VRoom! blog - Floating Point 1

31 Aug 2022

Introduction

We started work on FP quite a while ago - building an FP adder and multiplier, that part of the design had previously passed a few million test vectors but has been sitting on the shelf. What we’re working on now is integrating these blocks along with the missing instructions into a schedulable FP unit, N of which can then be added to a VRoom! - we’re not done yet so this blog post is a write up about how some of this new stuff works - mostly it’s about the register file and instruction scheduling.

ALUs

We have not spent lot of time building fast (at the gate level) ALUs for VRoom!, at least not yet - we fully expect a serious implementation will have carefully hand built register files, adders, data paths, multipliers, barrel shifters, FPUs, TLBs, caches etc

Instead we’ve made realistic estimates of the number of clocks we think each unit should take to run in a high speed implementation and have built versions that are bit accurate at the ALU block level, but have left the details of their cores to future implementors (along with this code as working DV targets).

In our AWS test system that boots linux we’ve just let vivado do its thing with these models and relaxed the timing targets (with the exception of the caches and register files where we were limited by the SRAM models available and had to do a little bit of special work).

So this FPU implementation will have all the details required to implement the RISC-V FP 32 and 64-bit instruction sets - but low level timing work needs an actual timing and process goal to really start work. So expect verilog ‘*’ and ‘+’ but not wallace trees and adders.

Thinking forwards to physical layout is important when we start to talk about the physical layout of things like ALUs and register files - read onward ….

Registers

A quick reminder our integer register file is split into 2 parts:

‘architectural’ registers - the ones that a programmer can see integer registers 1-31, and
‘commit’ registers - these registers are the results of completed operations that have not yet been architecturally committed

placeholder

Commit registers have 3 states:

not yet done
completed
committed

Instructions that use a “not yet done” registers as a source register cannot be scheduled to an ALU. Instructions who’s operands are “completed” or “committed” can be scheduled - “completed” operands are found in the commit register file, “committed” ones in the architectural register file. The output from each instruction initially goes into the commit register file (ALU write ports only go there), when an instruction is committed (ie it can’t be undone by an interrupt, trap or a mispredicted branch) it is copied into the architectural register file (and the corresponding commitQ entry can be reused).

A note on write ports: by construction no two ALUs write to the same address in the commit registers during the same clock. Equally by filtering no two architectural register file write ports are ever written with the same address in the same clock.

It’s possible to generate a commit transfer that attempts multiple writes to the same location, but the commit logic disables the least recent one(s). Initially we got this logic backwards - it took a surprisingly long time before we found a real-world case where that broke something.

So how do we implement FP registers in this world? there are lots of possible solutions, let’s talk about two of them.

Firstly we should realize that:

commit registers are just bits, they have no idea whether they are FP or integer, or of any particular size (single, double, i64, i32 etc)

● **Supplied material**:
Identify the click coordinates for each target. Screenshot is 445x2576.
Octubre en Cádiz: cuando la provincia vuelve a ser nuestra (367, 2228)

● **Given instruction**:
Reproduce the section of the floating point blog post between "Instructions that use" and "can be reused).", inclusive. The data plays no part in what comes next.

● **Answer to the exercise**:
Instructions that use a “not yet done” registers as a source register cannot be scheduled to an ALU. Instructions who’s operands are “completed” or “committed” can be scheduled - “completed” operands are found in the commit register file, “committed” ones in the architectural register file. The output from each instruction initially goes into the commit register file (ALU write ports only go there), when an instruction is committed (ie it can’t be undone by an interrupt, trap or a mispredicted branch) it is copied into the architectural register file (and the corresponding commitQ entry can be reused).